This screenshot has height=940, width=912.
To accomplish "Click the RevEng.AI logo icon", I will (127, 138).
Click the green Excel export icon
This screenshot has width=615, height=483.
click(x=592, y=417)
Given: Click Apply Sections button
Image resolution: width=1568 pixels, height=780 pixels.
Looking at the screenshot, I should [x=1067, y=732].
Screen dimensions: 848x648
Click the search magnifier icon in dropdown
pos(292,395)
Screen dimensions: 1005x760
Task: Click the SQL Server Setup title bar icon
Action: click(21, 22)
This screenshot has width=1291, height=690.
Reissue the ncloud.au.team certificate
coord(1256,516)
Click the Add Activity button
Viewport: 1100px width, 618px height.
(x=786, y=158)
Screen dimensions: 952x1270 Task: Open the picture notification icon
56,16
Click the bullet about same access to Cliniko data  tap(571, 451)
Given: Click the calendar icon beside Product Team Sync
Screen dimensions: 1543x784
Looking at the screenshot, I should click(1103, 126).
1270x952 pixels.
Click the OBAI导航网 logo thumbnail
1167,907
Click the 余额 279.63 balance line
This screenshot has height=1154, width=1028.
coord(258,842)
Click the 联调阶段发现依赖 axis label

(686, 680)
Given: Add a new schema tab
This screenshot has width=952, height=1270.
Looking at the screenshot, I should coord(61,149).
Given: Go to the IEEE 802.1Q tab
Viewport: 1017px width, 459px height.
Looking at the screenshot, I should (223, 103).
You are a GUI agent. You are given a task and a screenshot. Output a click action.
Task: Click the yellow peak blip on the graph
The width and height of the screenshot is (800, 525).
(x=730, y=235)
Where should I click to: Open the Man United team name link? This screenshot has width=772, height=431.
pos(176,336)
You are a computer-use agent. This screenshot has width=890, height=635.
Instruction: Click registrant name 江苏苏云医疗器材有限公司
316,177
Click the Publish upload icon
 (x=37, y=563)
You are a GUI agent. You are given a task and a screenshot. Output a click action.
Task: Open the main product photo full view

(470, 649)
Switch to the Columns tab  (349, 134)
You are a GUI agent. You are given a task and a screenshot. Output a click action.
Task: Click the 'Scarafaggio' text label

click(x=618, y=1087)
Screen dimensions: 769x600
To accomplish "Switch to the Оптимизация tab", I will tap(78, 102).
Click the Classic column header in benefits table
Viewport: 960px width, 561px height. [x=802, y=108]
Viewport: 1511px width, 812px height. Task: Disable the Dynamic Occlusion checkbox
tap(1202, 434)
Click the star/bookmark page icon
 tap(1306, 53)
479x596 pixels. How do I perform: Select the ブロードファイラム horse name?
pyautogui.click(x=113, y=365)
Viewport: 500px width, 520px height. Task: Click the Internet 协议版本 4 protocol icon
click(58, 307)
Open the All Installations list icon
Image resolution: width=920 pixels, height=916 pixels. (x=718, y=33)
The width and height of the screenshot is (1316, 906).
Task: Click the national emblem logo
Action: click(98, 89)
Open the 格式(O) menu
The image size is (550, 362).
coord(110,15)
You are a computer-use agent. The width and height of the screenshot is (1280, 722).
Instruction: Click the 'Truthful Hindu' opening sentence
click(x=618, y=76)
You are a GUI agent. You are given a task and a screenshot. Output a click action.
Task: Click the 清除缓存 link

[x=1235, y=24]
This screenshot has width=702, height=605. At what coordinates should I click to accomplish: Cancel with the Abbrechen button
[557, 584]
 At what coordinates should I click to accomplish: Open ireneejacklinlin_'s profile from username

....................

### Your instructions
Set the whole listing down, word for word.

### Reply to the task
This screenshot has height=940, width=912.
To accomplish "Click the RevEng.AI logo icon", I will (127, 138).
Click the green Excel export icon
This screenshot has width=615, height=483.
click(x=592, y=417)
Given: Click Apply Sections button
Image resolution: width=1568 pixels, height=780 pixels.
Looking at the screenshot, I should [x=1067, y=732].
Screen dimensions: 848x648
Click the search magnifier icon in dropdown
pos(292,395)
Screen dimensions: 1005x760
Task: Click the SQL Server Setup title bar icon
Action: click(21, 22)
This screenshot has width=1291, height=690.
Reissue the ncloud.au.team certificate
coord(1256,516)
Click the Add Activity button
Viewport: 1100px width, 618px height.
(x=786, y=158)
Screen dimensions: 952x1270 Task: Open the picture notification icon
56,16
Click the bullet about same access to Cliniko data  tap(571, 451)
Given: Click the calendar icon beside Product Team Sync
Screen dimensions: 1543x784
Looking at the screenshot, I should click(1103, 126).
1270x952 pixels.
Click the OBAI导航网 logo thumbnail
1167,907
Click the 余额 279.63 balance line
This screenshot has height=1154, width=1028.
coord(258,842)
Click the 联调阶段发现依赖 axis label

(686, 680)
Given: Add a new schema tab
This screenshot has width=952, height=1270.
Looking at the screenshot, I should coord(61,149).
Given: Go to the IEEE 802.1Q tab
Viewport: 1017px width, 459px height.
Looking at the screenshot, I should (223, 103).
You are a GUI agent. You are given a task and a screenshot. Output a click action.
Task: Click the yellow peak blip on the graph
The width and height of the screenshot is (800, 525).
(x=730, y=235)
Where should I click to: Open the Man United team name link? This screenshot has width=772, height=431.
pos(176,336)
You are a computer-use agent. This screenshot has width=890, height=635.
Instruction: Click registrant name 江苏苏云医疗器材有限公司
316,177
Click the Publish upload icon
 (x=37, y=563)
You are a GUI agent. You are given a task and a screenshot. Output a click action.
Task: Open the main product photo full view

(470, 649)
Switch to the Columns tab  (349, 134)
You are a GUI agent. You are given a task and a screenshot. Output a click action.
Task: Click the 'Scarafaggio' text label

click(x=618, y=1087)
Screen dimensions: 769x600
To accomplish "Switch to the Оптимизация tab", I will tap(78, 102).
Click the Classic column header in benefits table
Viewport: 960px width, 561px height. [x=802, y=108]
Viewport: 1511px width, 812px height. Task: Disable the Dynamic Occlusion checkbox
tap(1202, 434)
Click the star/bookmark page icon
 tap(1306, 53)
479x596 pixels. How do I perform: Select the ブロードファイラム horse name?
pyautogui.click(x=113, y=365)
Viewport: 500px width, 520px height. Task: Click the Internet 协议版本 4 protocol icon
click(58, 307)
Open the All Installations list icon
Image resolution: width=920 pixels, height=916 pixels. (x=718, y=33)
The width and height of the screenshot is (1316, 906).
Task: Click the national emblem logo
Action: click(98, 89)
Open the 格式(O) menu
The image size is (550, 362).
coord(110,15)
You are a computer-use agent. The width and height of the screenshot is (1280, 722).
Instruction: Click the 'Truthful Hindu' opening sentence
click(x=618, y=76)
You are a GUI agent. You are given a task and a screenshot. Output a click action.
Task: Click the 清除缓存 link

[x=1235, y=24]
This screenshot has width=702, height=605. At what coordinates should I click to accomplish: Cancel with the Abbrechen button
[557, 584]
 At what coordinates should I click to accomplish: Open ireneejacklinlin_'s profile from username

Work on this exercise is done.